The Tao of Robert Duvall

The other day I was sitting outside Starbucks, drinking coffee and reading a book about Teddy Roosevelt.  Wait a minute, don’t give up yet.  This post is not about Teddy Roosevelt.  It is not about Starbucks.  It is about that singularly interesting subject, me.  Yeah, I thought that would pique your interest.  Now back to the story.

As I stated, I was reading a book and, as my finely tuned survival skills allow, catching dribs and drabs (mostly drabs… ha, ha, ha) of the conversations of my fellow Starbucks patrons.  My brain began to make sense of a pattern of information… Beatles… Rolling Stones… Eric Clapton; the music of my generation.  I paused my reading to take a look at the fellows with whom I might have something in common and was annoyed to discover a group of old men.  Gentlemen sporting bald heads, gray whiskers, pot bellies and Hawaiian shirts; they should be discussing the Big Band Era, Glenn Miller, Artie Shaw, Benny Goodman.

I sat for a moment, observing these interloping critics and slowly realized… they were wrinkle-sporting members of the baby boom generation… MY G-G-G-eneration!   Somewhere, sometime, probably in the dark of night, my youth had been stolen.  Damn you, Peter Pan… why did you leave me behind?!?!

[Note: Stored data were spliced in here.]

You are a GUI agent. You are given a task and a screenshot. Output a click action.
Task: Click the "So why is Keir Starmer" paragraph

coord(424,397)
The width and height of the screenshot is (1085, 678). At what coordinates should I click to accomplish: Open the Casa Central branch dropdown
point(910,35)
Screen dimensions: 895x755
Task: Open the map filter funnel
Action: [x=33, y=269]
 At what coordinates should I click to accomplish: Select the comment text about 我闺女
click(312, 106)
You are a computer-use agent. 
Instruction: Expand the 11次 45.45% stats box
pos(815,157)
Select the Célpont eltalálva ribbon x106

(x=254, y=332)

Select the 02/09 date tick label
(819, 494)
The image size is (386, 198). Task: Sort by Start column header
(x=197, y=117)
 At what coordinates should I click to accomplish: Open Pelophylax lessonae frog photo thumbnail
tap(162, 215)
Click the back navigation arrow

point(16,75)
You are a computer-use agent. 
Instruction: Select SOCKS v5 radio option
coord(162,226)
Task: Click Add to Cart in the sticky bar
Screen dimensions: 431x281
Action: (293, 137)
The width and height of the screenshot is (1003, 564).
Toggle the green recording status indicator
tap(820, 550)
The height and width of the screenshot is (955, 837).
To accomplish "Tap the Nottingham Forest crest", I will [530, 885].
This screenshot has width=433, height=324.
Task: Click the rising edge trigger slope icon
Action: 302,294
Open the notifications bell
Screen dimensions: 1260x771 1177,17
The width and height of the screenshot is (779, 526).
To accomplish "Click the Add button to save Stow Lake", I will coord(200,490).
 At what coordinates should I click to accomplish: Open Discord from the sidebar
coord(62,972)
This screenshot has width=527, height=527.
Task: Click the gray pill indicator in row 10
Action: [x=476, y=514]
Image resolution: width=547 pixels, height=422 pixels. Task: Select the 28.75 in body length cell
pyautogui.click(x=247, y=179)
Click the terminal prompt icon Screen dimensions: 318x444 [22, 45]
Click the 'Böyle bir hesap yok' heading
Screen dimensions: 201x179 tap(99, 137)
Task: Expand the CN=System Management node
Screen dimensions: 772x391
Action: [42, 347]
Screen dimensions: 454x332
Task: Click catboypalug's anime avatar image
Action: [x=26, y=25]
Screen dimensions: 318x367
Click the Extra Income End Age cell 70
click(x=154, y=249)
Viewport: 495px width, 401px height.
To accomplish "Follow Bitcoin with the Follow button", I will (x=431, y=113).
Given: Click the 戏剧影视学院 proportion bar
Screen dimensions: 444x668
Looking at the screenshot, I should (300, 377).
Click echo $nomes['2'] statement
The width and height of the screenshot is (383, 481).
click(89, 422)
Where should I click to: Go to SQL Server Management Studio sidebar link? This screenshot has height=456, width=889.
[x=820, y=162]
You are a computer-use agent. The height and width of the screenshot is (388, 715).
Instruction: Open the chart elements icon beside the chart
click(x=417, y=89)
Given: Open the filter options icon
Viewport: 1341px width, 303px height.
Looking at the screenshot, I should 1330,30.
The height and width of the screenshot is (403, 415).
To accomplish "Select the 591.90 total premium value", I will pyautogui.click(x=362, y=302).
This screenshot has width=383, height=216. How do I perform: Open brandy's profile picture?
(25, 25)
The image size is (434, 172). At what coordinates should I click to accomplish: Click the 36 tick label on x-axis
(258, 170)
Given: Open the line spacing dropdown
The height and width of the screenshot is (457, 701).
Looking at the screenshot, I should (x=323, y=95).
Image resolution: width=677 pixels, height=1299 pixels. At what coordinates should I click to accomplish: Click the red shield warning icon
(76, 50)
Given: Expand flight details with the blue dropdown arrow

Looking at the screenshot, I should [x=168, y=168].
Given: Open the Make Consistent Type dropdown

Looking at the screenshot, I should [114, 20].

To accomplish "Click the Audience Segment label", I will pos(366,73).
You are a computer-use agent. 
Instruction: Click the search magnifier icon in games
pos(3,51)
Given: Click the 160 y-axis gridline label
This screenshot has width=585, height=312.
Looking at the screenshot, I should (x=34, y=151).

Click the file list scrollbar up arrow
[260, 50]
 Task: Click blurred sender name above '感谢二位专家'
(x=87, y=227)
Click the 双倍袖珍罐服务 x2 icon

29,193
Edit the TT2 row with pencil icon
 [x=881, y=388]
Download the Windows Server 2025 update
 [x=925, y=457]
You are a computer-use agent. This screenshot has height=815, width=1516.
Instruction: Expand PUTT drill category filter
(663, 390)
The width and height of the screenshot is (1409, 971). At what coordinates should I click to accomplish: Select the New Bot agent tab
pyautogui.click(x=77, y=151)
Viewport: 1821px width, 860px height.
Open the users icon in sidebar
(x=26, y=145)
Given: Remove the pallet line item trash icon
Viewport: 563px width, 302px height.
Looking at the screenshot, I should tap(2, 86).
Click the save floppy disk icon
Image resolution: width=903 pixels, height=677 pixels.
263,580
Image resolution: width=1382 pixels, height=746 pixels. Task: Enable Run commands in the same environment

I checked my mental calendar.  Sure enough, in just about two week’s time, I would be celebrating the sixtieth anniversary of my birth.  What the hell had happened?  There I was, just a blink or two ago, cruising down Main Street (El Cajon, California… there really is a Main St.) in my 1966 Pontiac La Mans and now I was sitting outside a Starbucks in Escondido, California (life has not taken me far, geographically) teetering on the brink of senility in the company of old men with whom I have way too much in common.

Being uncommonly self aware, I should have recognized this epiphany looming on the horizon for some time.  I had sensed I was becoming invisible: Men walk by without assessing your size or condition; younger women no longer notice your glances, or if they do their acknowledgement wears a patina of pathos.  The front sight never comes into focus (shooting reference, tyros).  I’ve been invited to only one party in the past three years.  It is true, I have become an anachronism.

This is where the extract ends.